Qbeast now supports:

  • Deletes, Updates, and Merge operations via:
    • Resilient Index Builder
    • Merge On Read (MoR) strategies
    • Optimization for unindexed files

Iceberg Support

Initial version of the Iceberg-Qbeast protocol:

  • Index metadata stored via Puffin Files Spec.
  • Compatible with Spark Datasource V2 APIs.
  • Integration with Iceberg requires specific config and catalog setup.

Example Setup:

export QBEAST_SPARK_VERSION=0.9.0-rc1
$SPARK_HOME/bin/spark-shell \
  --repositories https://maven.pkg.github.com/qbeast-io/qbeast-spark-private \
  --conf spark.jars.ivySettings=$HOME/.ivy2/ivysettings.xml \
  --packages org.apache.iceberg:iceberg-spark-runtime-3.5_2.12:1.9.1,io.qbeast:qbeast-iceberg_2.12:$QBEAST_SPARK_VERSION \
  --conf spark.sql.extensions=io.qbeast.sql.IcebergQbeastSparkSessionExtension \
  --conf spark.sql.catalog.spark_catalog=io.qbeast.catalog.IcebergQbeastSessionCatalog \
  --conf spark.sql.catalog.spark_catalog.type=hadoop \
  --conf spark.sql.catalog.spark_catalog.warehouse=/tmp/iceberg-qbeast-warehouse

Supported APIs:

// Create
df.writeTo("qbeast_table").using("qbeast").option("columnsToIndex", "id").createOrReplace()
 
// Append
dfAppend.writeTo("qbeast_table").append()
 
// Save as Table
df.write.format("qbeast").option("columnsToIndex", "id").saveAsTable("qbeast_table")
 
// SQL
spark.sql("CREATE TABLE qbeast_table(id INT) USING qbeast TBLPROPERTIES('columnsToIndex' 'id')")
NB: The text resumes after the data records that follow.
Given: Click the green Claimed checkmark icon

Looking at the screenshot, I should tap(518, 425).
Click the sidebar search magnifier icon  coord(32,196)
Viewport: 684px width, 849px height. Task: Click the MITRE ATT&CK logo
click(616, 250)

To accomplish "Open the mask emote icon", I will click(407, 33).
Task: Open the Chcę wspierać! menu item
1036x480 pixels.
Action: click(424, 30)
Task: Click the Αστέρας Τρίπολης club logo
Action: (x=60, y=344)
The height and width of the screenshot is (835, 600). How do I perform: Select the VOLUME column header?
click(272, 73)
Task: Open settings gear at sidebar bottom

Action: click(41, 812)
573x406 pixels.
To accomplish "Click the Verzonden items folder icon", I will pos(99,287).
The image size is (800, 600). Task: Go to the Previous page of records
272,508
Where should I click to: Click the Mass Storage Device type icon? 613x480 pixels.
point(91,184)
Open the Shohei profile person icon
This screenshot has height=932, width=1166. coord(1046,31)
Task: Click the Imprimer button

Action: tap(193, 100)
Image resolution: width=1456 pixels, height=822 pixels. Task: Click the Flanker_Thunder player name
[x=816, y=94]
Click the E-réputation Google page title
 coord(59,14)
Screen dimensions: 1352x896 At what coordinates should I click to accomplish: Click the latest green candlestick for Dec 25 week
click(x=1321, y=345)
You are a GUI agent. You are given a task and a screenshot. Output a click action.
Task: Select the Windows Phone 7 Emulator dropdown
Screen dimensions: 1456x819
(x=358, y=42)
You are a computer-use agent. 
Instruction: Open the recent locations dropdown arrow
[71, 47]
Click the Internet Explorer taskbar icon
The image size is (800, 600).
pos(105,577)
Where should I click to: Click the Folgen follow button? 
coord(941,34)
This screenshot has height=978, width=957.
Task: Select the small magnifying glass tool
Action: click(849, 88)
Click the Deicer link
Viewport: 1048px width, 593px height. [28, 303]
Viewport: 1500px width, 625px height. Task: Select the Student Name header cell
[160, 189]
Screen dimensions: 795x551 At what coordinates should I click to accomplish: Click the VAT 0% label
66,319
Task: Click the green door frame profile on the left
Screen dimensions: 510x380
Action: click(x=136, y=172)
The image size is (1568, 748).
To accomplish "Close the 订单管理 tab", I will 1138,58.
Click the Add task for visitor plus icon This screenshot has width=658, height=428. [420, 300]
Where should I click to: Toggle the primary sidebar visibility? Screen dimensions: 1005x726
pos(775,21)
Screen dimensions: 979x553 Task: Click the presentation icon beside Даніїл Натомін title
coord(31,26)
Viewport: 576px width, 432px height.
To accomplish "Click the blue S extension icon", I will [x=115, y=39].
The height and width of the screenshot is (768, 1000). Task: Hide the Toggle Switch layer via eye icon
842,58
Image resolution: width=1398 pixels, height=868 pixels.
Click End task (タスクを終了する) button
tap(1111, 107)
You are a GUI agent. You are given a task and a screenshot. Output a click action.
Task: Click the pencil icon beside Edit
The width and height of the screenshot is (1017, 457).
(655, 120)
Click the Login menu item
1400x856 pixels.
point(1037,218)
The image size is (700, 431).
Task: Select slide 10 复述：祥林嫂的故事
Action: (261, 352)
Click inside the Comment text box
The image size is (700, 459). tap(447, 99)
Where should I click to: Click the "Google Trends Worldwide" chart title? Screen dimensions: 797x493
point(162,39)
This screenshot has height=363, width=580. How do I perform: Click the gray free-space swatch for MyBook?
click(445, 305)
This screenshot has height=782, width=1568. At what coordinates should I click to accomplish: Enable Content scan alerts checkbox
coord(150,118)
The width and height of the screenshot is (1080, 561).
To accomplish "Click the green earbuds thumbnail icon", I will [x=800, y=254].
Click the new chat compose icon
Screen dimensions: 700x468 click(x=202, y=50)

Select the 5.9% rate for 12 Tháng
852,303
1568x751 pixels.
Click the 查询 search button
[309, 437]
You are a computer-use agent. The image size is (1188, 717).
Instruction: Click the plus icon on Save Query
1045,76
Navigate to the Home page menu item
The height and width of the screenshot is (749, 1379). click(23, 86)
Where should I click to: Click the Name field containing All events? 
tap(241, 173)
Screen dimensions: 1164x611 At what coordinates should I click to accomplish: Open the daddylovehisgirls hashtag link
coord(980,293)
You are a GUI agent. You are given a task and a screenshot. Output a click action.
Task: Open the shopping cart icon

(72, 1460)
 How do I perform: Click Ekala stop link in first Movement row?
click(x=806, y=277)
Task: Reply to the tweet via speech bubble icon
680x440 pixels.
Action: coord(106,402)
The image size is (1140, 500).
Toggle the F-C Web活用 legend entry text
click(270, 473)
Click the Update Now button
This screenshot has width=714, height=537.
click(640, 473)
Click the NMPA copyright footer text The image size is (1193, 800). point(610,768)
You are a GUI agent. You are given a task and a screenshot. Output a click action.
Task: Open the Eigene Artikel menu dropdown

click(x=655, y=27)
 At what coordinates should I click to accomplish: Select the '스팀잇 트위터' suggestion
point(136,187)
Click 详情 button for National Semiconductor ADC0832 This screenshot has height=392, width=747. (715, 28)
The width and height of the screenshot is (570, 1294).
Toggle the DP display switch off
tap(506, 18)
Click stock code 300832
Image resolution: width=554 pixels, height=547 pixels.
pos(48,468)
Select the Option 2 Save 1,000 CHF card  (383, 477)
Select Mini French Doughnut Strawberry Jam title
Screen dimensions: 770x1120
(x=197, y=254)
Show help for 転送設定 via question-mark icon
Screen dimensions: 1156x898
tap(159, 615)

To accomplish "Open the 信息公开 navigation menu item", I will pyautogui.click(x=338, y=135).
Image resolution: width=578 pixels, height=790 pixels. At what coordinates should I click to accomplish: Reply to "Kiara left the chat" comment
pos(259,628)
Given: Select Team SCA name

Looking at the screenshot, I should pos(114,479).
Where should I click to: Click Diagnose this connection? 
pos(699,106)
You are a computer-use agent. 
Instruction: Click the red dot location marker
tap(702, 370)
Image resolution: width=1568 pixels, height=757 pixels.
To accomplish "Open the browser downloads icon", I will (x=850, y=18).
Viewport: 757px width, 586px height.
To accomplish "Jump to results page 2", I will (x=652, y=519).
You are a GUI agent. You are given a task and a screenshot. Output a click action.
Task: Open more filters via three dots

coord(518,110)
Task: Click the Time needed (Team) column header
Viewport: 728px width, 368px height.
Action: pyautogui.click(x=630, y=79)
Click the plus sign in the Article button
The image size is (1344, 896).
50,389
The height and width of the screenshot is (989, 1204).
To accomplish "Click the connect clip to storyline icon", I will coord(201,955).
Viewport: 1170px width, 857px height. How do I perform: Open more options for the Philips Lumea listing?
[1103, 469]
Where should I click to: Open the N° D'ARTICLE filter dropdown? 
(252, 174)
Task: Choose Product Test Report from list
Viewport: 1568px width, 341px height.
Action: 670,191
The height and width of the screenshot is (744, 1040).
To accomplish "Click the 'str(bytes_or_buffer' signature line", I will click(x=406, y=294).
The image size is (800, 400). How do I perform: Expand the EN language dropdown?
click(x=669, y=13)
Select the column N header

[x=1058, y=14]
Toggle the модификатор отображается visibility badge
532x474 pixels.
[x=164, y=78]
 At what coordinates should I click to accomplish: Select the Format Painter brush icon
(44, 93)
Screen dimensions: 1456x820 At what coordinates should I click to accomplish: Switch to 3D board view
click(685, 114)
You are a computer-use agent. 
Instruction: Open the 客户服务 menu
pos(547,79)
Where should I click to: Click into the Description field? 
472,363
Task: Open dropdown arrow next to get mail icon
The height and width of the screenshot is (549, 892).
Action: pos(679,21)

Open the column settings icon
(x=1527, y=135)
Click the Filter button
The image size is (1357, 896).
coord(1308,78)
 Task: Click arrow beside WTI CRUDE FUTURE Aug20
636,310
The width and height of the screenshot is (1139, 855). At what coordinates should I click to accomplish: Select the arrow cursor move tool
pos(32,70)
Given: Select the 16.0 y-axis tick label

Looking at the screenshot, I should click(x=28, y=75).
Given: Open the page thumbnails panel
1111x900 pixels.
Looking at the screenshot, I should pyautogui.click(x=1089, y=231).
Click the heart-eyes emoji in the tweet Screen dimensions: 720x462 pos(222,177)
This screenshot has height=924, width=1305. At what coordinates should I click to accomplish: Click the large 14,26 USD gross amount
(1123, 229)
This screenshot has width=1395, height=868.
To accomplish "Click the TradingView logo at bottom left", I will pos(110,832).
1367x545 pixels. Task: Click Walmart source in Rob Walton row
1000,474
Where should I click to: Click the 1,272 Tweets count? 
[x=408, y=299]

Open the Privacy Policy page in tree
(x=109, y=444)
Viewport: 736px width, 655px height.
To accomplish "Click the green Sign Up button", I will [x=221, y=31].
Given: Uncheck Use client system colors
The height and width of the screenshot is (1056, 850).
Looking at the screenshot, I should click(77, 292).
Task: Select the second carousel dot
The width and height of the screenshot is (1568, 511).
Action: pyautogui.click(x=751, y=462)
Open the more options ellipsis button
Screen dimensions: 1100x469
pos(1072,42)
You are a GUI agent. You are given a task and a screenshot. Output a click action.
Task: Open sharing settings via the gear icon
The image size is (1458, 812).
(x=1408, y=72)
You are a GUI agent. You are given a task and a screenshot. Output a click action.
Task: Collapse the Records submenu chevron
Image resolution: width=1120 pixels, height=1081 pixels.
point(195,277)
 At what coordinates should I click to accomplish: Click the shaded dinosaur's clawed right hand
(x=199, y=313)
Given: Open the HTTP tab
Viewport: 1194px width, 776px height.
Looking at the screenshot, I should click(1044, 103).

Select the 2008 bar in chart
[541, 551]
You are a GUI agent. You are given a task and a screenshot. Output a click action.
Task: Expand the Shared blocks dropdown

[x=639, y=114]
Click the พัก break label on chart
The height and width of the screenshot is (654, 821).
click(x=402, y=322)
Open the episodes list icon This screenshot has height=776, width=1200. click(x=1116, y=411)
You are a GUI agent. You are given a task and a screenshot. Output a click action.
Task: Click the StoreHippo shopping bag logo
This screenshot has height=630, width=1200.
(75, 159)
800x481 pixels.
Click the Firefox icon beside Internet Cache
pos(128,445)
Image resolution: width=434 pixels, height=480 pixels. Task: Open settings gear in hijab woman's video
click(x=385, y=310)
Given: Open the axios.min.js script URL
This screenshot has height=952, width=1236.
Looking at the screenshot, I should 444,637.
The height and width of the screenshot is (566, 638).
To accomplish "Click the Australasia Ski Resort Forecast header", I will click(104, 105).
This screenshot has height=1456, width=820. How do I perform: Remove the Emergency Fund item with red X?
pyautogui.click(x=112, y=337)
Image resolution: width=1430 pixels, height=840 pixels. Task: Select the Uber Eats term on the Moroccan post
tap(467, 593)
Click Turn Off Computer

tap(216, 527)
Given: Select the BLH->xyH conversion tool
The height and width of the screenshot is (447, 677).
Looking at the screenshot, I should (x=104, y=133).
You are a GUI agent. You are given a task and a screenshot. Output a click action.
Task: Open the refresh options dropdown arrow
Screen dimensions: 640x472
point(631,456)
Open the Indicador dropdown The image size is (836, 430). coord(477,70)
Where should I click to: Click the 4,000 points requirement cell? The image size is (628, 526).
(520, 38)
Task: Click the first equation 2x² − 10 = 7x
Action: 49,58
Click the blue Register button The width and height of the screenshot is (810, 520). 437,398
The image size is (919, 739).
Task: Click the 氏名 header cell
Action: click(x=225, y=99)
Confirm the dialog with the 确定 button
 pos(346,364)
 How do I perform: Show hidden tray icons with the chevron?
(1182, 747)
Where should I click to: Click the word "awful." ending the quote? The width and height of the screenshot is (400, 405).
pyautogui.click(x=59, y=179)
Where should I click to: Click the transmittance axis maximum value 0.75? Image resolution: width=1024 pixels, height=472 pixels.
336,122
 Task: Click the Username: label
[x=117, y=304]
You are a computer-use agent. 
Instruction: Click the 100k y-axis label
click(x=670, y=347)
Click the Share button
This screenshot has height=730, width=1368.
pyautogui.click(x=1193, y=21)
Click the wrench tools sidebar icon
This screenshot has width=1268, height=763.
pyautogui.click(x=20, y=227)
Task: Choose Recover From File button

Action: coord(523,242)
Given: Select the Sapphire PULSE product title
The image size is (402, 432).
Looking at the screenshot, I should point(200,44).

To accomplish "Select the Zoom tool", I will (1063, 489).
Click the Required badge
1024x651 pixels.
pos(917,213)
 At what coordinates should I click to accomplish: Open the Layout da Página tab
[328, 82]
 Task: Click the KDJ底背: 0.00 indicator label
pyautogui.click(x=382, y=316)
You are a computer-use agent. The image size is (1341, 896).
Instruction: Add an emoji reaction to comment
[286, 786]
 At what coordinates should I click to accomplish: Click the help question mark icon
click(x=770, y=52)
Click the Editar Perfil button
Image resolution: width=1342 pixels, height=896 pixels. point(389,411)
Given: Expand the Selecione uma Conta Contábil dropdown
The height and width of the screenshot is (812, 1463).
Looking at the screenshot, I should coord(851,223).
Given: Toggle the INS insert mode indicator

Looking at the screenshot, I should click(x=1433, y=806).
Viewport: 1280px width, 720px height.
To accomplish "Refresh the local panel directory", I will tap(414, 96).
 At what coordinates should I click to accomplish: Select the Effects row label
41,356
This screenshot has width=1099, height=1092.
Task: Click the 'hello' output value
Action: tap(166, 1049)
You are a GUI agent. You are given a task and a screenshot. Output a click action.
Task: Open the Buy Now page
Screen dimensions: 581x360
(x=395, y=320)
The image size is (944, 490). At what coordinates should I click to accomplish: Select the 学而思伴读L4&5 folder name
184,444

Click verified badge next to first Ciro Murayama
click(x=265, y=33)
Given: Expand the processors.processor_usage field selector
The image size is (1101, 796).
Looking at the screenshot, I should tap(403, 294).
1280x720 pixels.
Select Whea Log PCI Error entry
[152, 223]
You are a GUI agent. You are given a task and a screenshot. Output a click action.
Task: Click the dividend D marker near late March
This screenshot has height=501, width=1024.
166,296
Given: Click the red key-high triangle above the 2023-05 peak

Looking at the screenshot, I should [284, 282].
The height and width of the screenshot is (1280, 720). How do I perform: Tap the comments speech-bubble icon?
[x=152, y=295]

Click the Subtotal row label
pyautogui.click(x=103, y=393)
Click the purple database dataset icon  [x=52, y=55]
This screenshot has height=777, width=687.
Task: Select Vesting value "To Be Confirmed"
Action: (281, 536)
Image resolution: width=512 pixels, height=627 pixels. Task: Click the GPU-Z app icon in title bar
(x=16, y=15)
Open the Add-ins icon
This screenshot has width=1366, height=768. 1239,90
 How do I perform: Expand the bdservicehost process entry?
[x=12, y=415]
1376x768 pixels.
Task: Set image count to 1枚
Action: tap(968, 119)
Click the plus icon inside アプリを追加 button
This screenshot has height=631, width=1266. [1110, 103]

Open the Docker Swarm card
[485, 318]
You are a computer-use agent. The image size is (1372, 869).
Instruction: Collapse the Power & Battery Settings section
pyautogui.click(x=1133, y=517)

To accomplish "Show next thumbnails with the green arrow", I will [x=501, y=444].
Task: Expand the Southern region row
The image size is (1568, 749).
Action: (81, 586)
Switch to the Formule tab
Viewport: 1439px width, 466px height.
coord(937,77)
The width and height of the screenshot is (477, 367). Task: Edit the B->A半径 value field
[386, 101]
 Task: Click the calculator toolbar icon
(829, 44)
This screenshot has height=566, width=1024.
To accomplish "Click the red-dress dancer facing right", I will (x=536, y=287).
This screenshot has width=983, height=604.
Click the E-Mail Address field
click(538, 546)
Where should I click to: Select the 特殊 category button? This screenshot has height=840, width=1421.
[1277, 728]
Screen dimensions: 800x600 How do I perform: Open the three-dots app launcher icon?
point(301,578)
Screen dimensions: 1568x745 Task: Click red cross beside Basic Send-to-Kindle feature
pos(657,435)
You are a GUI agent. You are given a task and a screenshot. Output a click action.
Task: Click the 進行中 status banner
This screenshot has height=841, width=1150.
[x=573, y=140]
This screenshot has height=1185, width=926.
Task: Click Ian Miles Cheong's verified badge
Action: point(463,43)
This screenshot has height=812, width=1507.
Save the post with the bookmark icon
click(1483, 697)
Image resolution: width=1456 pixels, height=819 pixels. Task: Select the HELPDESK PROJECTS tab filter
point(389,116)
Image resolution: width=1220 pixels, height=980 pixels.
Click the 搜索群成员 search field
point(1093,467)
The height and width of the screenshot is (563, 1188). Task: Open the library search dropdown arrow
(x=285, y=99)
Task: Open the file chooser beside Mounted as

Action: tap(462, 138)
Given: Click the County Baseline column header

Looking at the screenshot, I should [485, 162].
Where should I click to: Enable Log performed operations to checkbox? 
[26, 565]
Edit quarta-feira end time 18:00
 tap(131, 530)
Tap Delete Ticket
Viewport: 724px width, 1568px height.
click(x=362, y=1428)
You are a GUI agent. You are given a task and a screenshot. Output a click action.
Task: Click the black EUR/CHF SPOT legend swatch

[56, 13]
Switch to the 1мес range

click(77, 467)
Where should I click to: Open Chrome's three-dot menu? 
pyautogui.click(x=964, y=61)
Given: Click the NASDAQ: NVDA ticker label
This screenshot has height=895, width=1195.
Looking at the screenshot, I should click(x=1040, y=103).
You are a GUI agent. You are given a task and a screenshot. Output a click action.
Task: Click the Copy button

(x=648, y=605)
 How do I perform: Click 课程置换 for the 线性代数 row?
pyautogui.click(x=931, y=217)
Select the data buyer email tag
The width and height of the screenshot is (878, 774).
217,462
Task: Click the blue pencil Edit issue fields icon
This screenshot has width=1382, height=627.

Experimental Performance Optimizations

Feature flags added for:

  • Sampling and shuffling in OTree analysis
  • Rollup strategies for cube generation
  • Reduced analysis time and improved layouting

Modular Packaging

New split JARs:

  • qbeast-delta: Delta-Qbeast interfaces
  • qbeast-hudi: Hudi-Qbeast interfaces
  • qbeast-iceberg: Iceberg-Qbeast interfaces (with independent IcebergQbeastCatalog)

Bug Fixes & Improvements

  • Fix error loading dimension count for unindexed revision
  • Remove Delta deps from quantile computation
  • Fix README + IvySettings
  • Denormalize cubeId as string in blocks
  • Apply scalafmt and scalafix
  • Retry write failures only a few times
  • Close Hudi writer timeline server

v0.3.1 – 2025-04-17

Bug Fixes & Improvements

  • Respect hoodie.table.timeline.timezone from hudi-defaults.conf

v0.3.0 – 2025-04-17

A major release introducing Hudi support, unindexed file optimization, and skewed column indexing.

Hudi Support

New module for Hudi integration.

Example Setup:

export QBEAST_SPARK_VERSION=0.8.0
$SPARK_HOME/bin/spark-shell --repositories https://maven.pkg.github.com/qbeast-io/qbeast-spark-private \
--packages org.apache.hudi:hudi-spark3.5-bundle_2.12:1.0.0,io.qbeast:qbeast-spark_2.12:$QBEAST_SPARK_VERSION \
--conf spark.serializer=org.apache.spark.serializer.KryoSerializer \
--conf spark.kryo.registrator=org.apache.spark.HoodieSparkKryoRegistrar \
--conf spark.sql.extensions=io.qbeast.sql.HudiQbeastSparkSessionExtension \
--conf spark.sql.catalog.spark_catalog=io.qbeast.catalog.HudiQbeastCatalog

Optimization of Unindexed Files

API support for optimizing legacy and externally-written files.

qbeastTable.optimize(0L, Seq("file1", "file2"))
qbeastTable.optimize(0L, fraction = 0.5)

Skewed Columns (Quantile Indexing)

Index highly skewed columns with quantile-based layout:

val quantiles = QbeastUtils.computeQuantilesForColumn(df, "brand")
val stats = s"""{"brand_quantiles":$quantiles}"""
 
df.write
  .mode("overwrite")
  .format("qbeast")
  .option("columnsToIndex", "brand:quantiles")
  .option("columnStats", stats)
  .save("/tmp/qbeast_table_quantiles")

Other Fixes and Enhancements

  • CI workflow setup, snapshot publishing, cron vulnerability checks
  • Improved determinism checks and error handling
  • Dependency updates: jinja2, werkzeug
  • Fix computed metrics from Delta table history
  • Fix Hudi commit timezone issue
  • Ensure deletion event timestamp follows creation
  • Fix issue loading table properties
  • Use Hadoop 3.3.6 by default